*** MATERIAL PROVIDED ***
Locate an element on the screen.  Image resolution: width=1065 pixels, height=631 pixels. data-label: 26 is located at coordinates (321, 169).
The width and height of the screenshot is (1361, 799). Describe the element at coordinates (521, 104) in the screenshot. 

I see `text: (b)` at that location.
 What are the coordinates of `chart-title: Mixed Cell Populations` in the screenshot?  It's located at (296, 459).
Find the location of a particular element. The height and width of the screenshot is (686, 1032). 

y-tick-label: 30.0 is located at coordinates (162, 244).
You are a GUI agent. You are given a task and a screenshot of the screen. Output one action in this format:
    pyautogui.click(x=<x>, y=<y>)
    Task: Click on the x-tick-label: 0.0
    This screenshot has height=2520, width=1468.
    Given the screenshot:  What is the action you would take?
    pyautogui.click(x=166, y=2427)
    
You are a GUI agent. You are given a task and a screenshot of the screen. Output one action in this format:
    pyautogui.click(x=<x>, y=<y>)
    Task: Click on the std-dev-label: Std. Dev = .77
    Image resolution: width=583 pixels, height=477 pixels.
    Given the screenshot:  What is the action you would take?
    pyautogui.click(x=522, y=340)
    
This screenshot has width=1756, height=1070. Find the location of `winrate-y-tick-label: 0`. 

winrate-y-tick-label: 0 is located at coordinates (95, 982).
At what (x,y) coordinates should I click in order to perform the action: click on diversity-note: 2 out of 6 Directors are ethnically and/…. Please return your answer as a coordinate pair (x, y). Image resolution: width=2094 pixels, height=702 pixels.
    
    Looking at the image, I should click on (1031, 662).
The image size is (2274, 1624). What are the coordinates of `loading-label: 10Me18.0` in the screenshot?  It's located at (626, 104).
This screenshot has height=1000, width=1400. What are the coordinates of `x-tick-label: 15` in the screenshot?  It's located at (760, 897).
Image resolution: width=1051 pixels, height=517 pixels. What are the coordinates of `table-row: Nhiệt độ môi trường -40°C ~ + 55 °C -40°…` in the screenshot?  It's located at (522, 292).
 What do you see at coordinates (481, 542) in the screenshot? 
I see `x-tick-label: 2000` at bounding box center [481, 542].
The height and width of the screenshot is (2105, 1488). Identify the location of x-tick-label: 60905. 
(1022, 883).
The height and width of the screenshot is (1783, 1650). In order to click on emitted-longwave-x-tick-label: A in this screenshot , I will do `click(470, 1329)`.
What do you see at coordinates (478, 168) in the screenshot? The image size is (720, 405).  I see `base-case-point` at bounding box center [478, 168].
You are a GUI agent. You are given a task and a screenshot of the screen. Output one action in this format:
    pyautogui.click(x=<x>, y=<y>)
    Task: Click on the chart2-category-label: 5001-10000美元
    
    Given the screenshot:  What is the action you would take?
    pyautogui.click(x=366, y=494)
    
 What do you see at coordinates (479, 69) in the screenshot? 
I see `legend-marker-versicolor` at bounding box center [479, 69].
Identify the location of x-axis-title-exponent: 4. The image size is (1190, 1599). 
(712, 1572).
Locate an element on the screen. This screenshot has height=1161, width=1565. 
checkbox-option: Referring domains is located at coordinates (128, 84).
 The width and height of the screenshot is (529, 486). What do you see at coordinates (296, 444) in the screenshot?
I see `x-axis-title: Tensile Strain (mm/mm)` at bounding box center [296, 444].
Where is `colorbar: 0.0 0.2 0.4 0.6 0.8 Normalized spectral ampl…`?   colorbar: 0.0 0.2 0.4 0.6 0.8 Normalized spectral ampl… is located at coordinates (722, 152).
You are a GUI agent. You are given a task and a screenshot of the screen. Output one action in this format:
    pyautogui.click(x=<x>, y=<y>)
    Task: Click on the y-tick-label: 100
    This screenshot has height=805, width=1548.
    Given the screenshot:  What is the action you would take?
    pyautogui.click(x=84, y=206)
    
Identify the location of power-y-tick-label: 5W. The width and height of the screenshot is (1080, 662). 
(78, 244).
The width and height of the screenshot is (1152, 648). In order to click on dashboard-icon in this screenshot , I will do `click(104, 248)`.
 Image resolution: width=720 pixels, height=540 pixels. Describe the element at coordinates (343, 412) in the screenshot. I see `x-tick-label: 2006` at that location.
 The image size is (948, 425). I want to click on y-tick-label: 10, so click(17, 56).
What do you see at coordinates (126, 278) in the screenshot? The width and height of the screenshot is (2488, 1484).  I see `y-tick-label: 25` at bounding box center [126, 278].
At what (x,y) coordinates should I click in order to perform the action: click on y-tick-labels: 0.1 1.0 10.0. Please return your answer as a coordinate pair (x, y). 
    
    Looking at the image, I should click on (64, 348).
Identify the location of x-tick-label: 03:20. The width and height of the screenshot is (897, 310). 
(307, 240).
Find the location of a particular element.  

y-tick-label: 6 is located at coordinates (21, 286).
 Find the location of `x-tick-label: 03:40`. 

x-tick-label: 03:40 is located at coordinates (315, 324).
***
#### WORK TO COMPLETE:
Copy the records verbatim, starting at their very first line and stopping after the line that contains "pyautogui.click(x=166, y=2427)", including that line.

#### TASK RESPONSE:
Locate an element on the screen.  Image resolution: width=1065 pixels, height=631 pixels. data-label: 26 is located at coordinates (321, 169).
The width and height of the screenshot is (1361, 799). Describe the element at coordinates (521, 104) in the screenshot. 

I see `text: (b)` at that location.
 What are the coordinates of `chart-title: Mixed Cell Populations` in the screenshot?  It's located at (296, 459).
Find the location of a particular element. The height and width of the screenshot is (686, 1032). 

y-tick-label: 30.0 is located at coordinates (162, 244).
You are a GUI agent. You are given a task and a screenshot of the screen. Output one action in this format:
    pyautogui.click(x=<x>, y=<y>)
    Task: Click on the x-tick-label: 0.0
    This screenshot has height=2520, width=1468.
    Given the screenshot:  What is the action you would take?
    pyautogui.click(x=166, y=2427)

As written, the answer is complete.